バスケット協会は昨夏、日本で初めて開催された男子世界選手権で約13億円という赤字を出し、理事会の「人心一新」を求める一部評議員と対立。4月から4回も定足数不足で評議員会が流れている。一般企業なら多額の借金が未整理のまま、とっくに倒産しているような状況だ。
なんとか切り詰めて「最低限の生活」をしなければならないのは当然だろう。しかし、ある関係者によると、この期に及んでも、今夏のアジア予選で北京五輪出場権を逸した女子にとってラストチャンスとなる来年6月の世界予選を、6億円もかけて日本で開く算段をしているという。一体、この協会の執行部の財政感覚はどうなっているのだろう。
JOCが動いた裏には監督官庁である文科省の強い意向も働いたようだ。五輪、アジア大会など総合大会に選手を派遣するのはJOCの管轄である。

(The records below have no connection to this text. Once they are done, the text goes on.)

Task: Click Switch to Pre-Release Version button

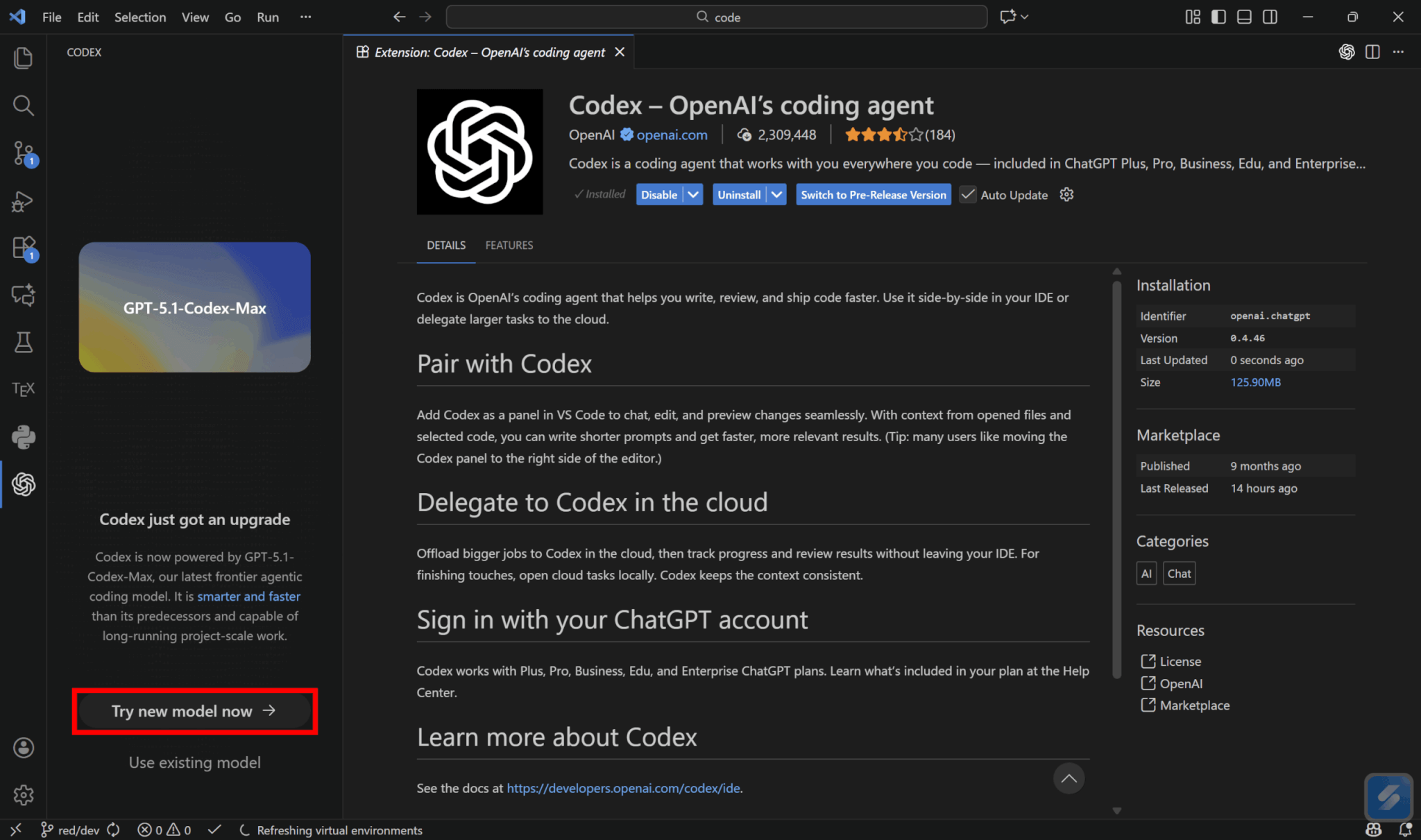Action: pos(873,195)
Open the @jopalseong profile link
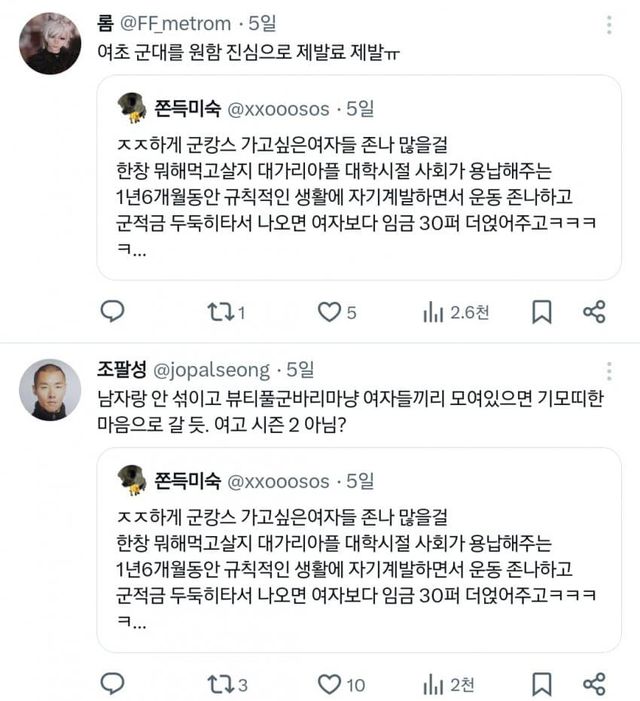The width and height of the screenshot is (640, 701). click(x=213, y=369)
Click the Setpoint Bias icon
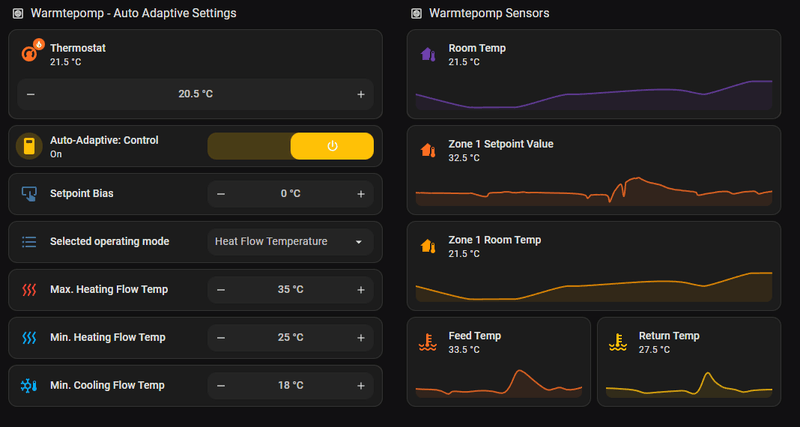This screenshot has width=800, height=427. click(29, 193)
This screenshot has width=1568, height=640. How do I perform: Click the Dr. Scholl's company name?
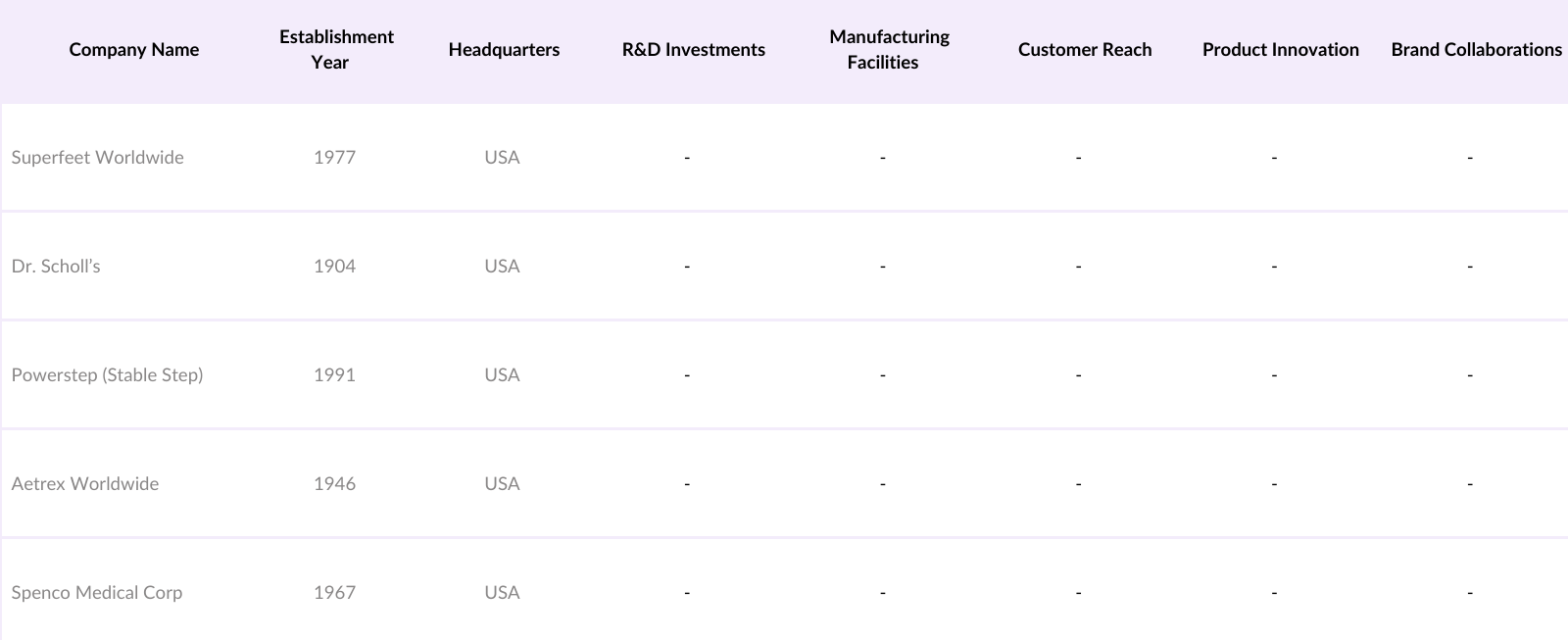pyautogui.click(x=56, y=267)
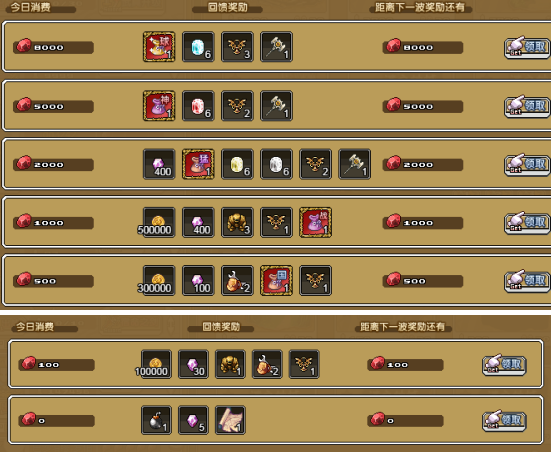Click the red gem reward icon
The height and width of the screenshot is (452, 551).
(198, 106)
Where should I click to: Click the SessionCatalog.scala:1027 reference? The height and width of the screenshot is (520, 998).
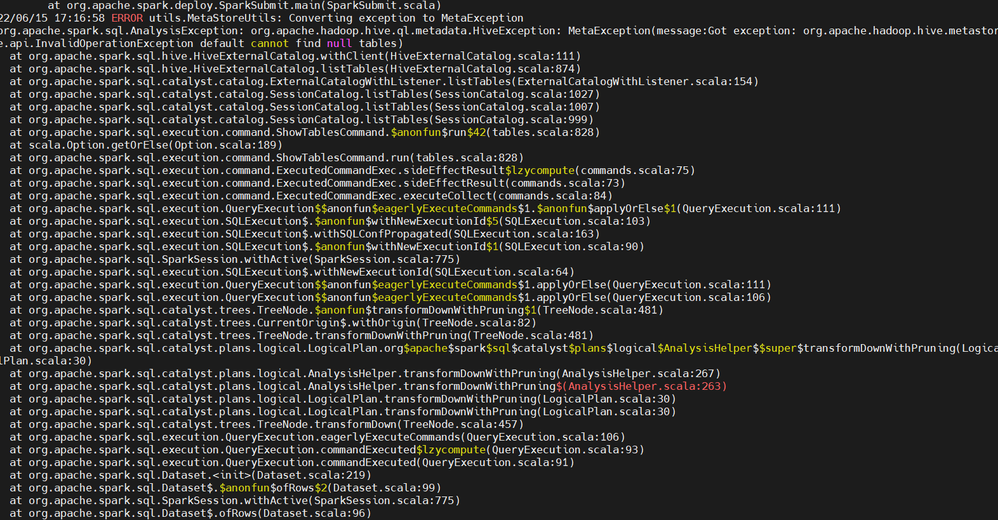pos(514,94)
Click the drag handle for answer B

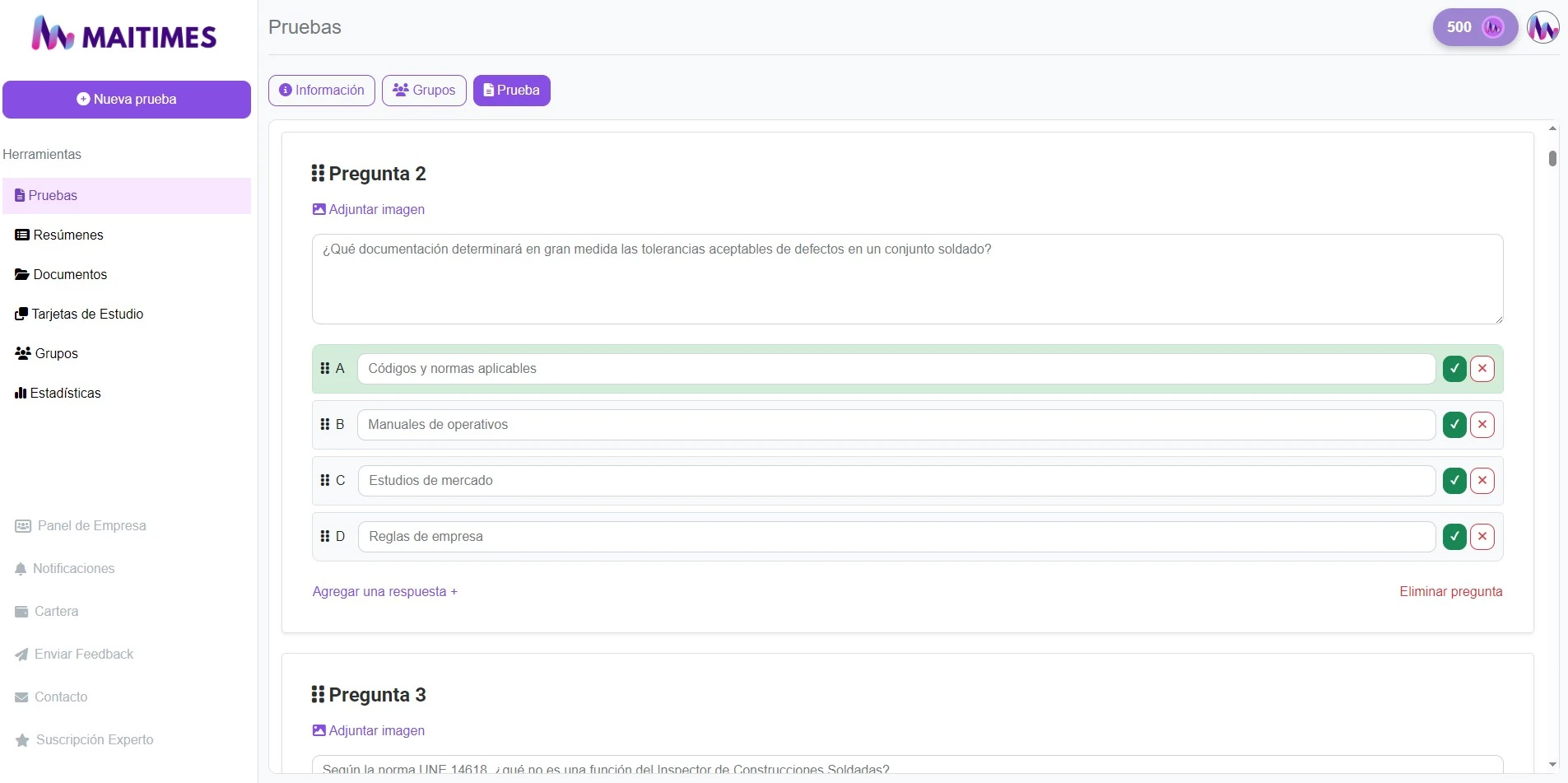pyautogui.click(x=325, y=425)
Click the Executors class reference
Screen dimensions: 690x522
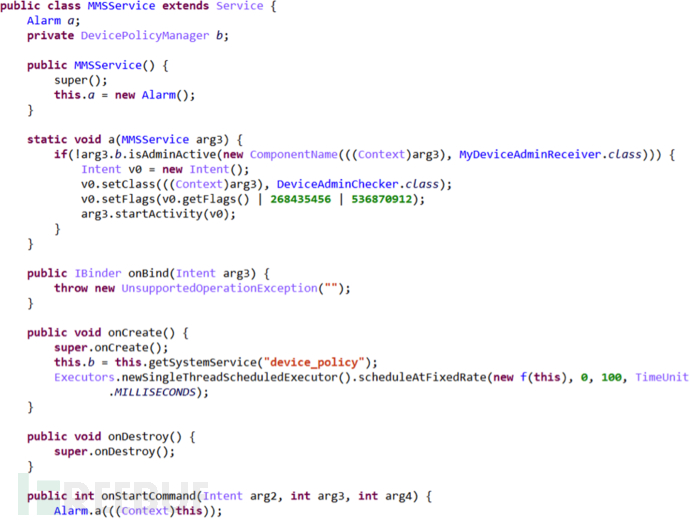click(x=84, y=377)
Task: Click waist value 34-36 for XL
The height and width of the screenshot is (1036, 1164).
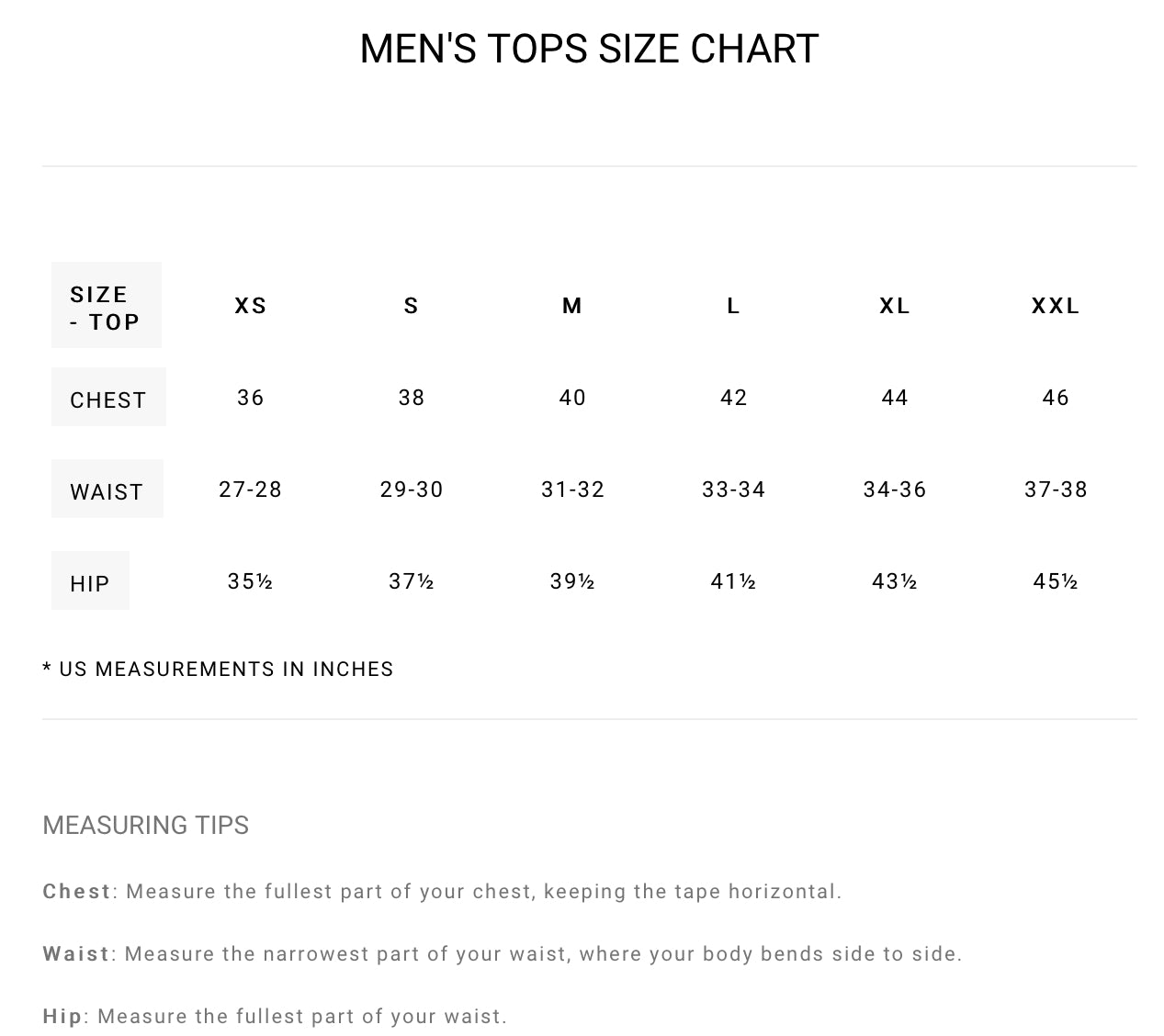Action: (x=895, y=490)
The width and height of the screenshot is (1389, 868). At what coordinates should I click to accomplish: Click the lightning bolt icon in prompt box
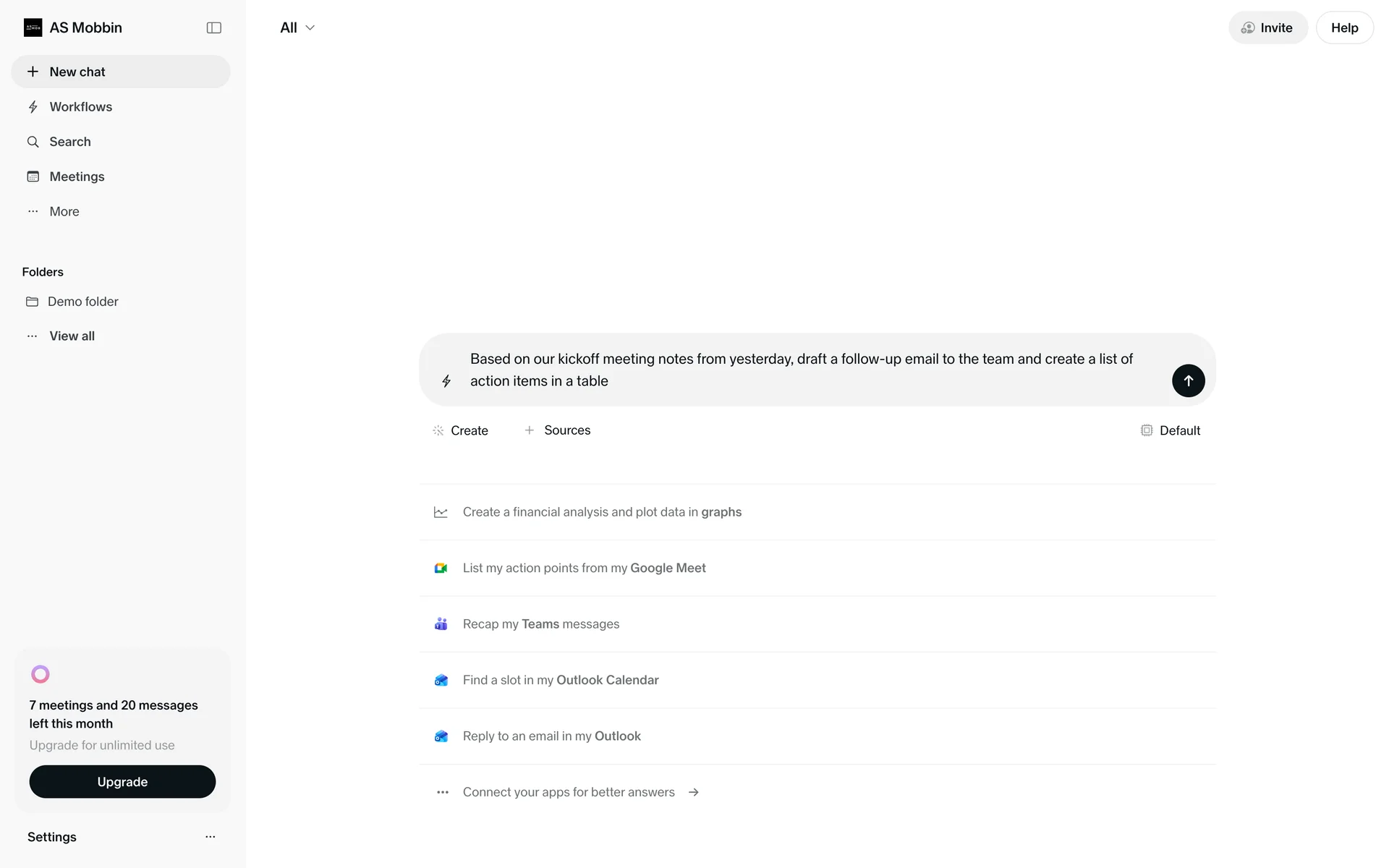446,381
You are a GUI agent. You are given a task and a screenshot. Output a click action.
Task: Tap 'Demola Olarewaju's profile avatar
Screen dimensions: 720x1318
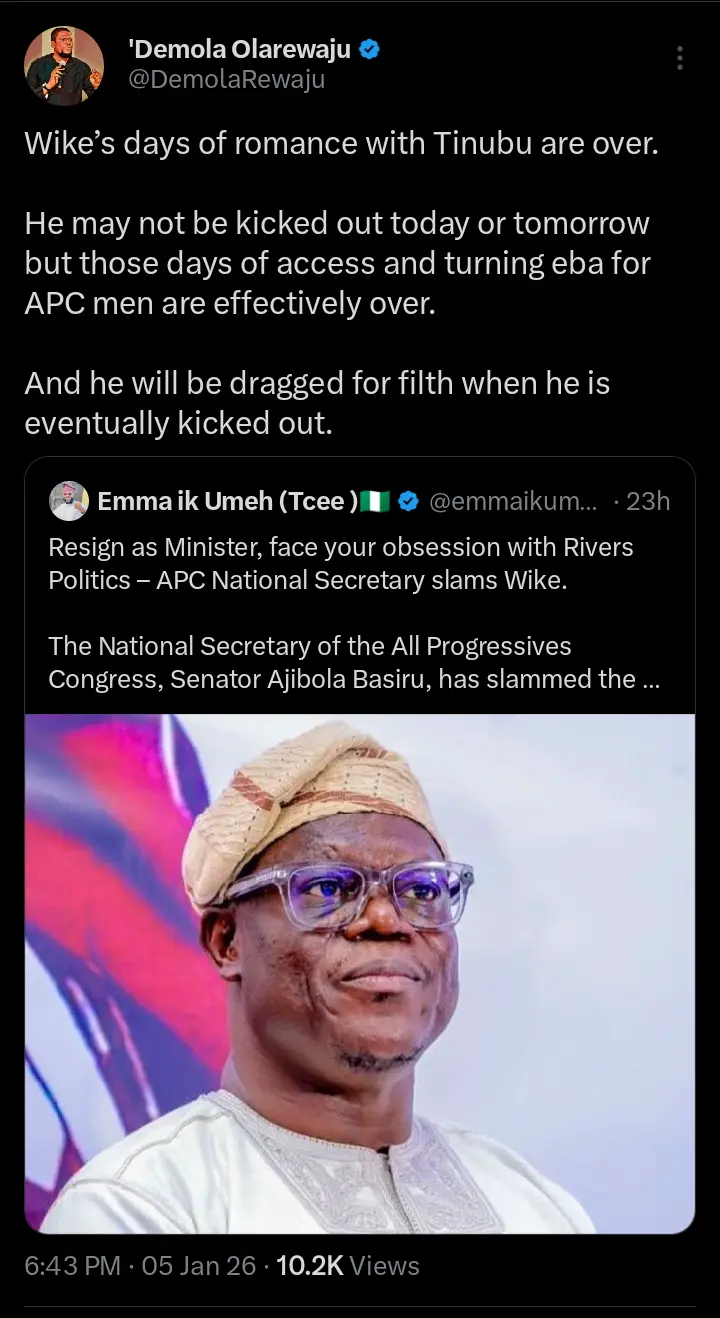coord(64,66)
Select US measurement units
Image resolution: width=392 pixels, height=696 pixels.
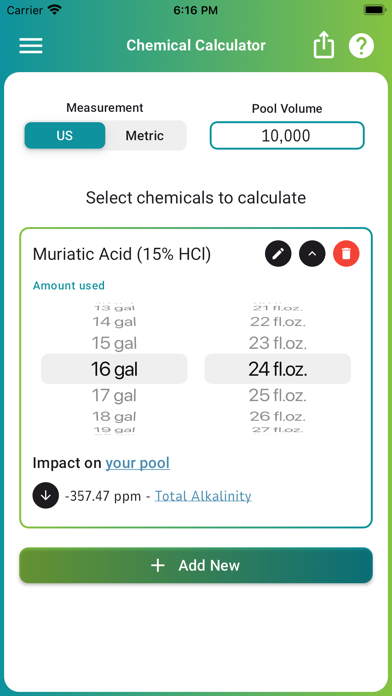65,135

仮に出場権を取ったとしても、「ペナルティーとして派遣しない」といわれればそれまでである。1936年のベルリン五輪に初出場した球技団体の「しにせ」としては、不名誉極まりない。
4回も評議員会を流会させた反対派の戦術にも批判はあるが、いったんは約束した「人心一新」を反古にして居座り続ける執行部の横暴な体質はいかんともしがたい。退路が断たれたいまこそ潔い判断が望まれる。